Deux ans plus tard, en 1987, il voit à la Mostra de Venise l'adaptation cinématographique (par Giuliano Montaldo) d'un roman qui lui avait beaucoup plu dans son adolescence, Les Lunettes d'or, de Giorgio Bassani. Il se souvient alors de la photo qui se trouvait au dos de la couverture du livre, et il y reconnait les traits du mystérieux passant de la via Isonzo ; il avait vieilli, mais son visage rond et lisse était demeuré identique :


« Il me sourit de façon énigmatique, inclina la tête pour esquisser un salut. Il allait continuer son chemin, ineffable et léger, mais cela a été plus fort que moi : je le saluai à haute voix, en lui disant que j'avais reconnu en lui l'auteur de quelques uns des plus beaux romans de la littérature italienne du vingtième siècle. Il me serra la main, avec un air soucieux. Un court instant, j'eus la nette impression qu'il n'avait pas compris un seul mot de ce que je lui avais dit, comme s'il était un étranger qui ne parlait pas ma langue. Il bredouilla un remerciement étonné et désemparé, retira sa main et s'éloigna aussitôt comme s'il venait de se rappeler d'un rendez-vous urgent.

J'étais vraiment déçu. Je n'avais même pas eu le temps de lui dire que, pour me préparer à la vision du film de Montaldo, j'avais relu Les Lunettes d'or, et que le livre m'avait de nouveau semblé magnifique. Tout échange était demeuré impossible. L'écrivain s'y était soustrait avec une distraite mais ferme ténacité.

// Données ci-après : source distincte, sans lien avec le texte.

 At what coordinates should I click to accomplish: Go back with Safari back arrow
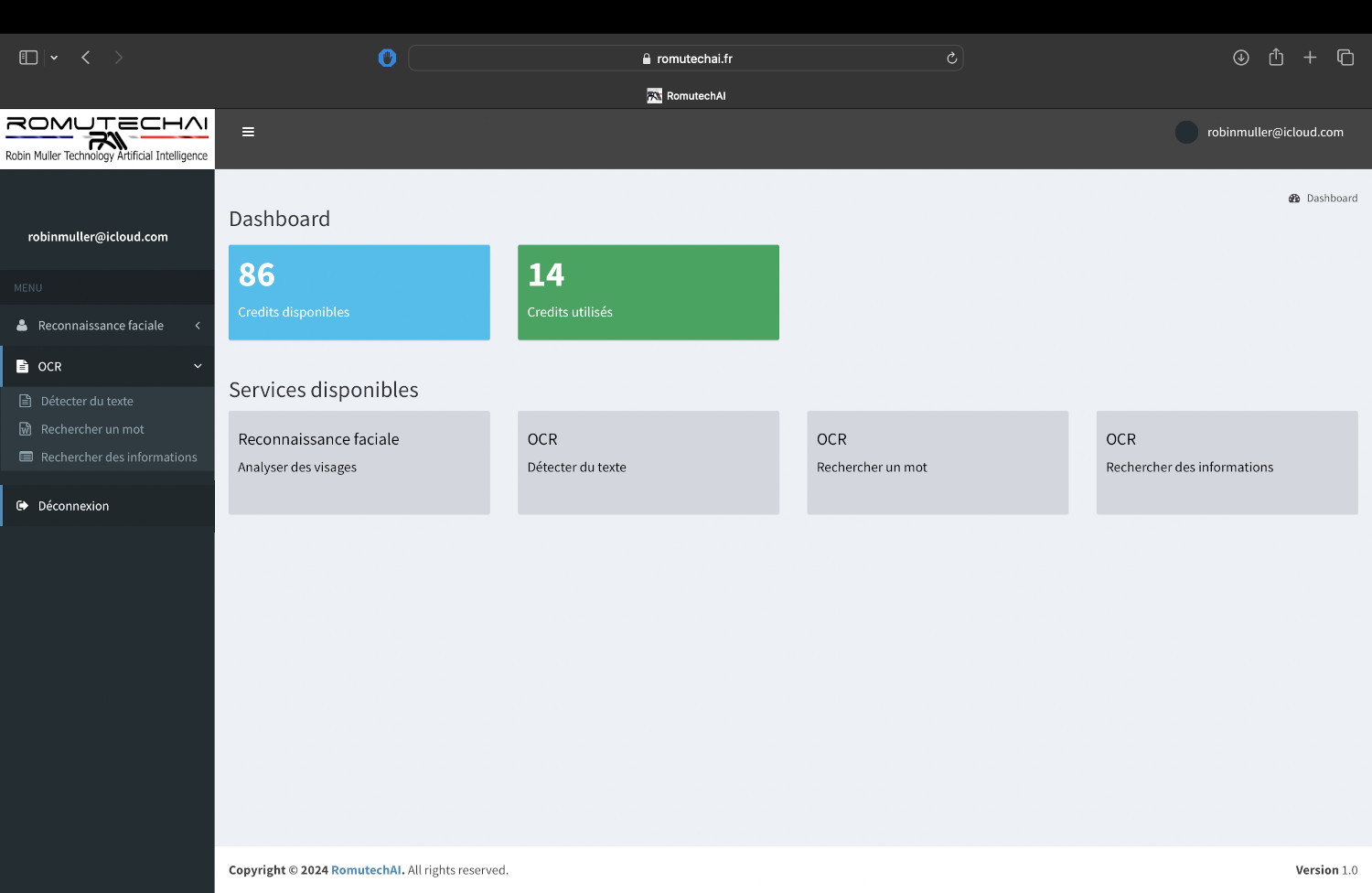click(86, 58)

Je n'ai plus repensé à cette histoire, jusqu'à ce que, quelques années plus tard, la maladie d'Alzheimer dont souffrait Bassani fut à l'origine d'une des plus pénibles et des plus compliquées querelles d'héritiers que j'aie pu connaître. Même s'il était déjà atteint par le mal qui allait l'emporter en avril 2000, le vieux monsieur que je rencontrais de temps en temps dans le calme feutré de la romaine via Isonzo était un homme aimable et discret, qui affrontait l'inconnu de chaque nouveau pas avec la grâce particulière de ses meilleurs récits. »

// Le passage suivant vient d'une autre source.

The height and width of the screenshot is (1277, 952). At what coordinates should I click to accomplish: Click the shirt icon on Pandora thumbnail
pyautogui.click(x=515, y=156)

Mario Fortunato Quelli che ami non muoiono, Ed. Bompiani, 2008 (Traduction personnelle)




On peut lire en français Lieux naturels, le premier recueil de récits de Mario Fortunato, publié en 1989 aux éditions Rivages.

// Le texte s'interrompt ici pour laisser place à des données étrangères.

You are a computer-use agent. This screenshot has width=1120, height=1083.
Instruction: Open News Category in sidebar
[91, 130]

Un entretien avec Mario Fortunato à propos de Quelli che ami non muoiono.


La photographie de la tombe de Bassani est de Renaud Camus (Site Flickr)



1 commentaire:

  1. Je ne connais pas ce livre mais ce texte émouvant de Mario Fortunato m'évoque une expérience passée, celle qui succède à une réticence dans l'attitude d'un être que l'on aime juste avant qu'il s'éloigne, cette étrangeté. Nous ne retrouvons pas son regard tendre ni sa reconnaissance. Une sorte de dureté, d'étrangeté. Quelque chose qui se referme comme un coquillage. Un manque déjà creuse en nous son vertige. L'être que nous aimions est ailleurs, un peu trop silencieux et évasif. Une séparation est dans l'air.
    Au mal qu'il nous (a) fait, saurons-nous plus tard le reconnaître ? ou l'oubli et l'écriture seront-ils un baume comme dans ce beau dialogue de Jacques Roman et de Bernard Noël :

    "J. R. - Le chagrin va vêtu de trop de peaux, le temps le déshabille, et sa dernière peau est le don de sa nudité offerte à l'oubli.

    B. N. - L'oubli nous repose de nous-même et du monde dans la mesure où il recouvre tout ce qui pèserait trop lourd, mais l'écriture un jour va y puiser ce qui finirait par nous manquer si elle ne l'effaçait pas en l'éclairant."
    (Extrait de "Du monde du chagrin" - éd. Paupières de terre".)